EXERCISE: For this exercise, reproduce only the lines from the one holding "The width and" through the final line of the data below, exactly, and omit pictures.

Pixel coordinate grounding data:
********************
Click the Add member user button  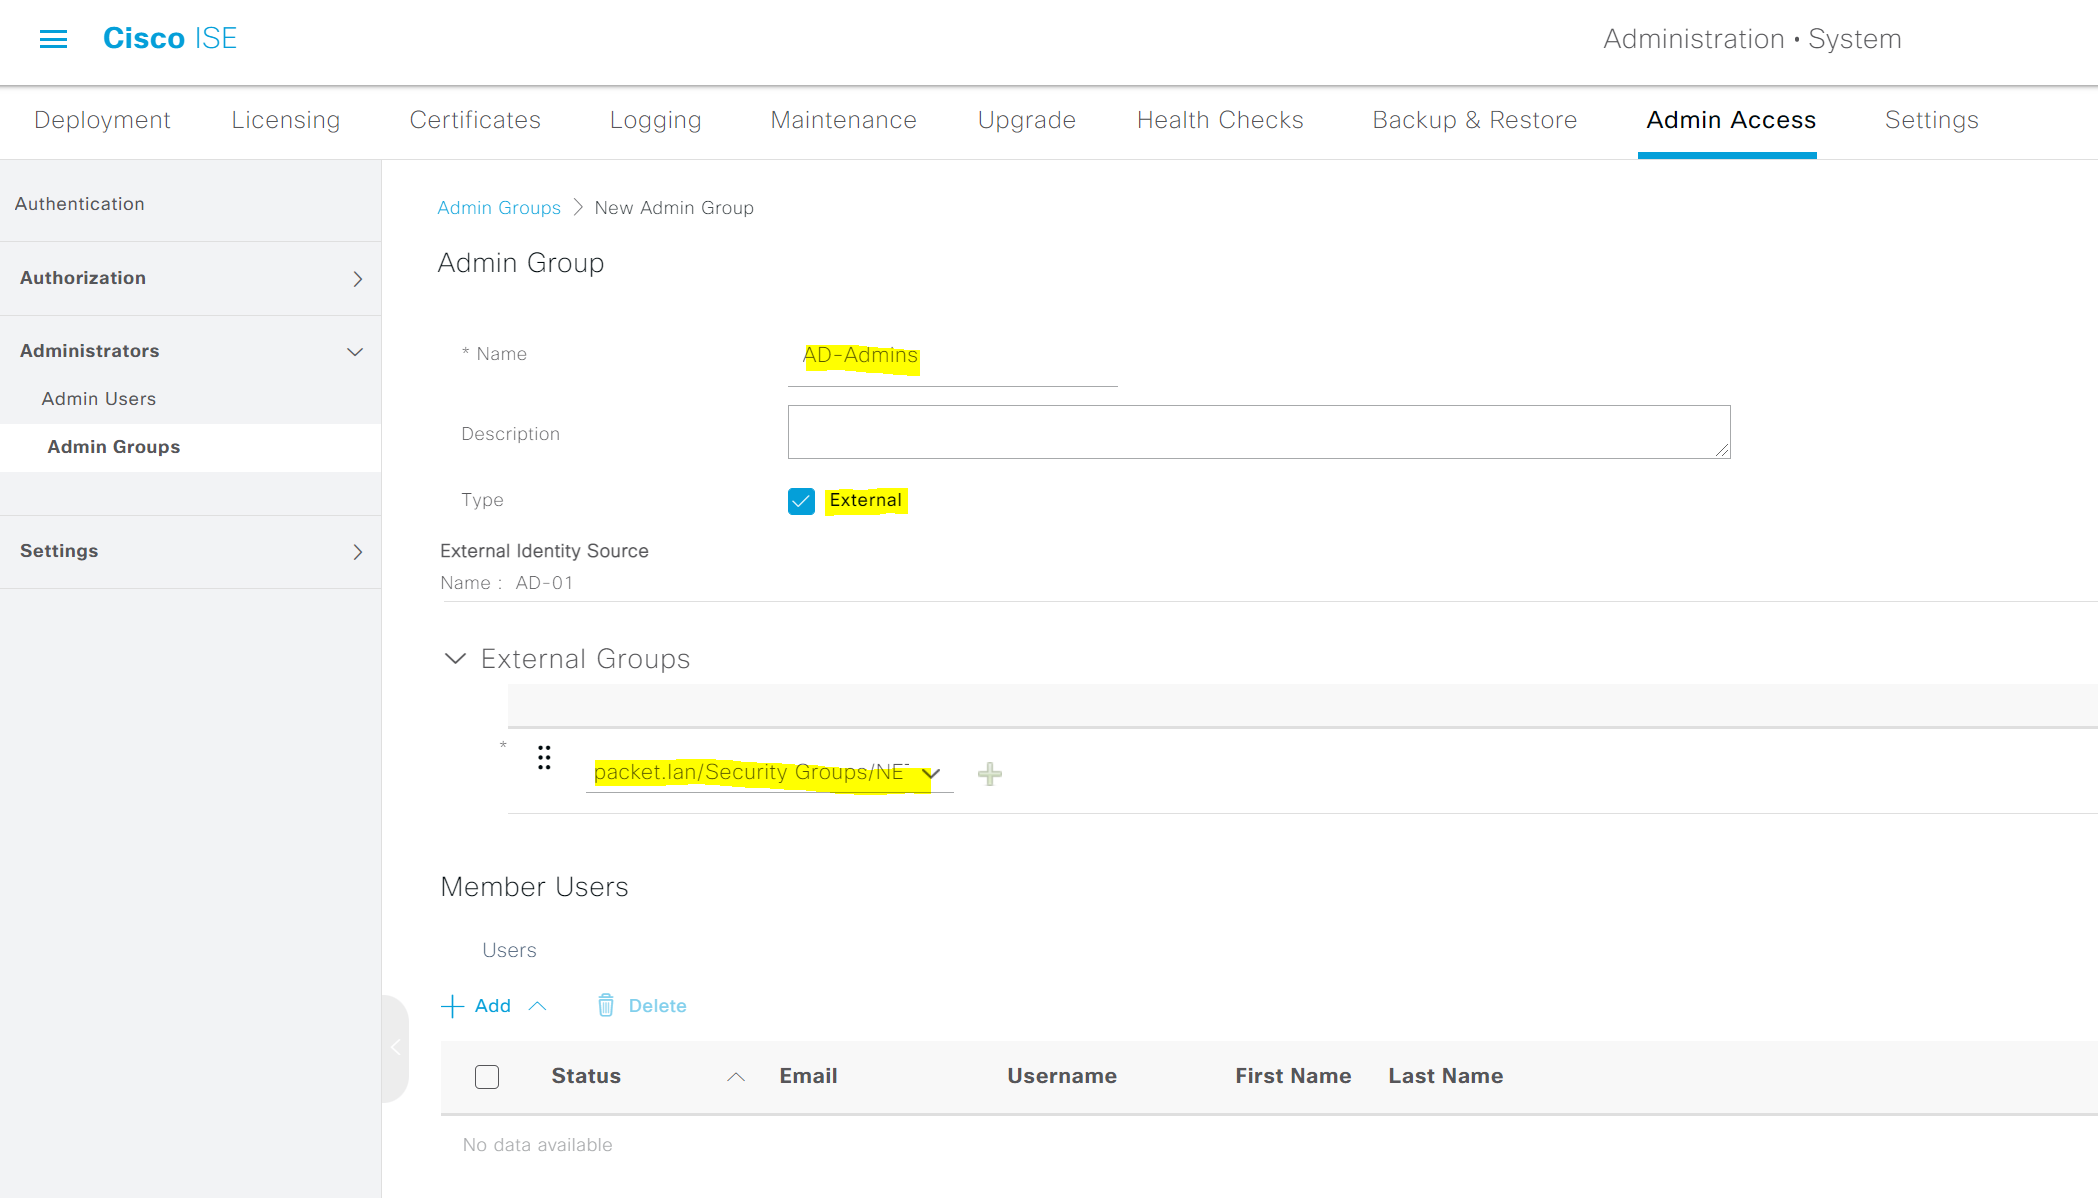[x=478, y=1005]
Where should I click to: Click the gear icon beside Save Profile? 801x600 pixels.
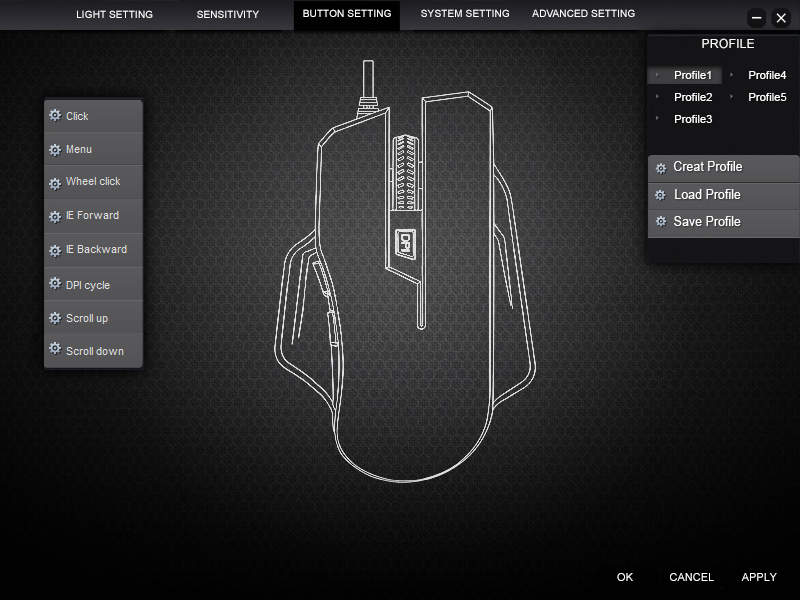coord(660,222)
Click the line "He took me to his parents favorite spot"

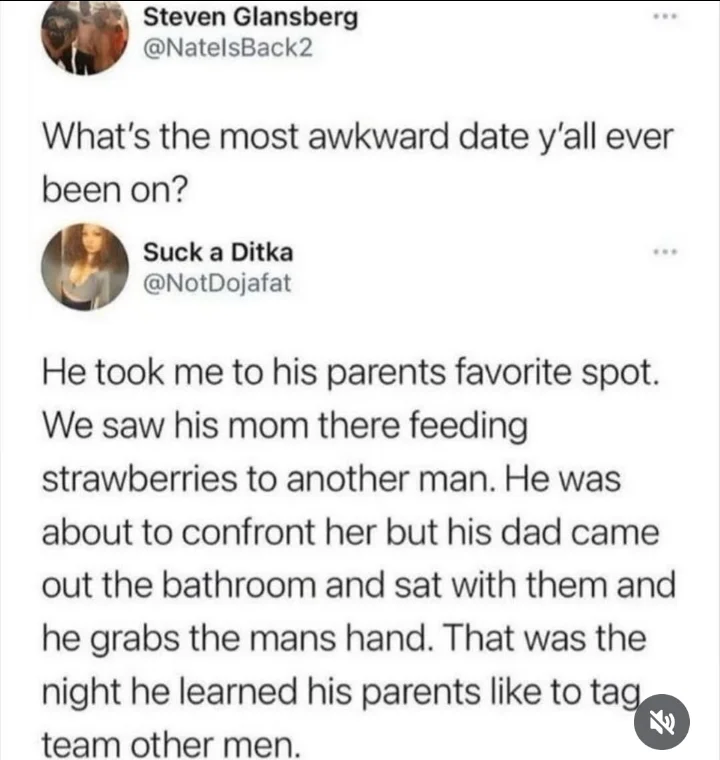point(351,377)
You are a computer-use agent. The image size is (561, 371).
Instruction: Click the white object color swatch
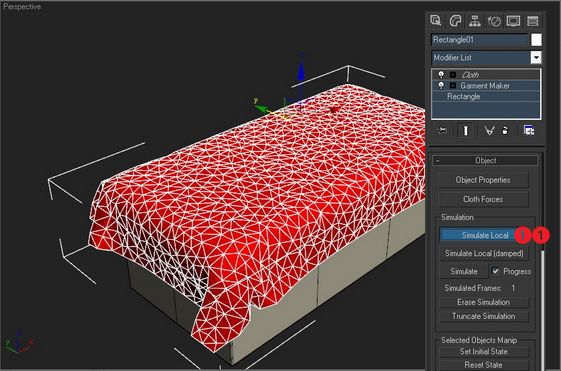click(536, 40)
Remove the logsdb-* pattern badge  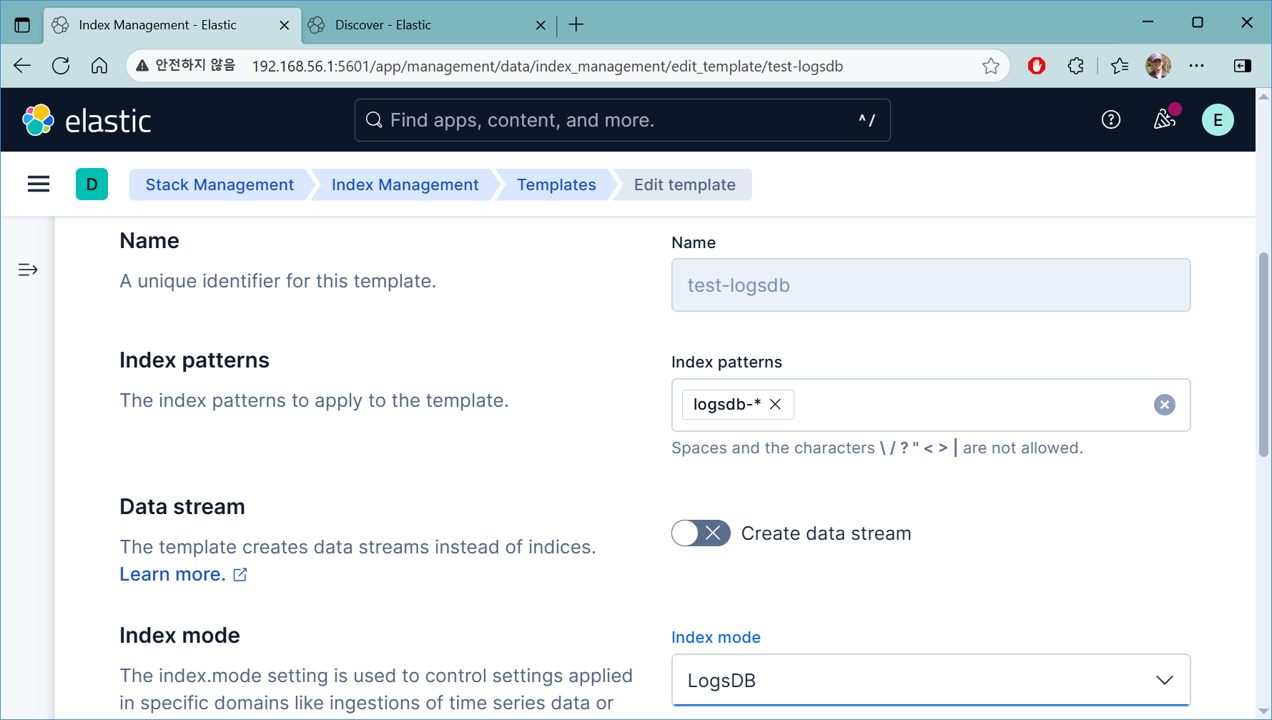tap(775, 405)
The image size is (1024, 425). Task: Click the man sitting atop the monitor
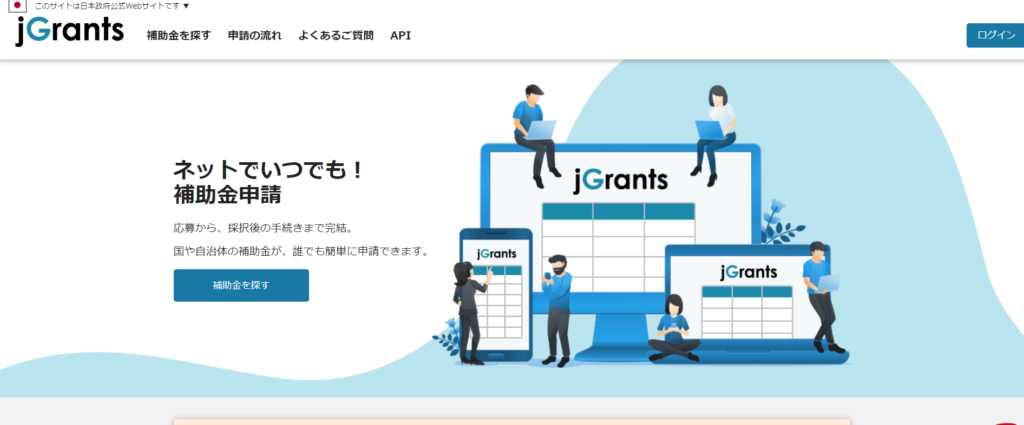pos(534,130)
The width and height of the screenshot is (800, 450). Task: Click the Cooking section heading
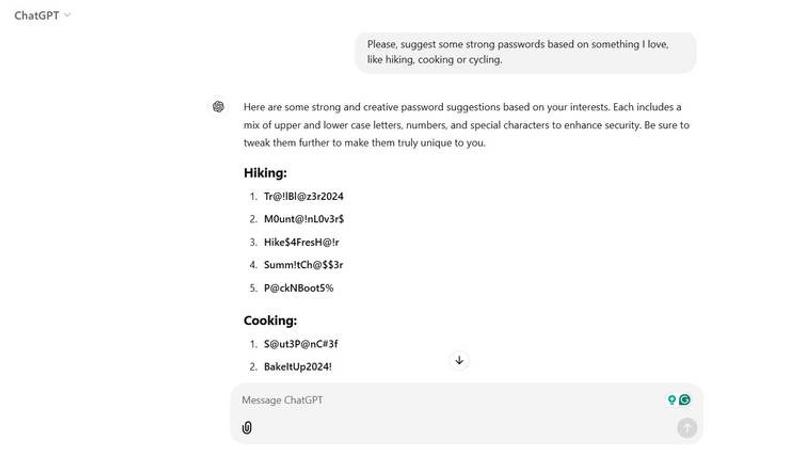click(270, 321)
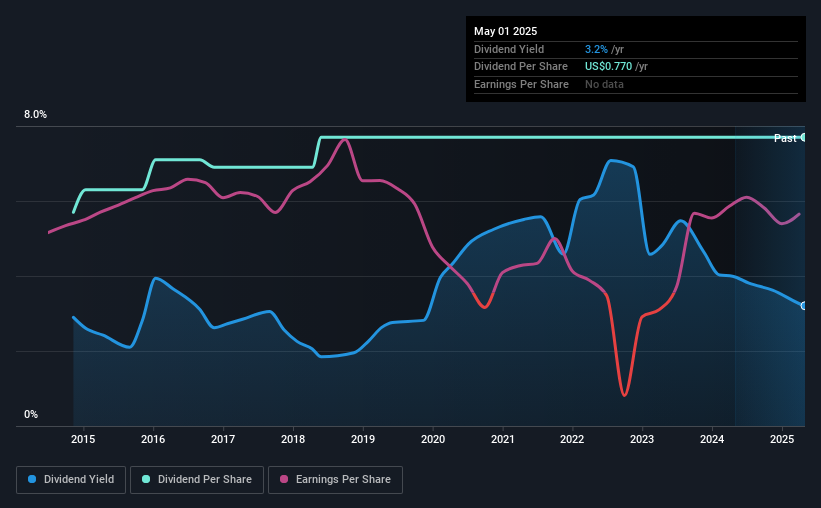Select the 2015 x-axis label

coord(83,439)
********************
RESPONSE TO THIS EXERCISE:
The width and height of the screenshot is (800, 450). Task: Click the Cooking section heading
click(270, 321)
Select the 2015 x-axis label

coord(83,439)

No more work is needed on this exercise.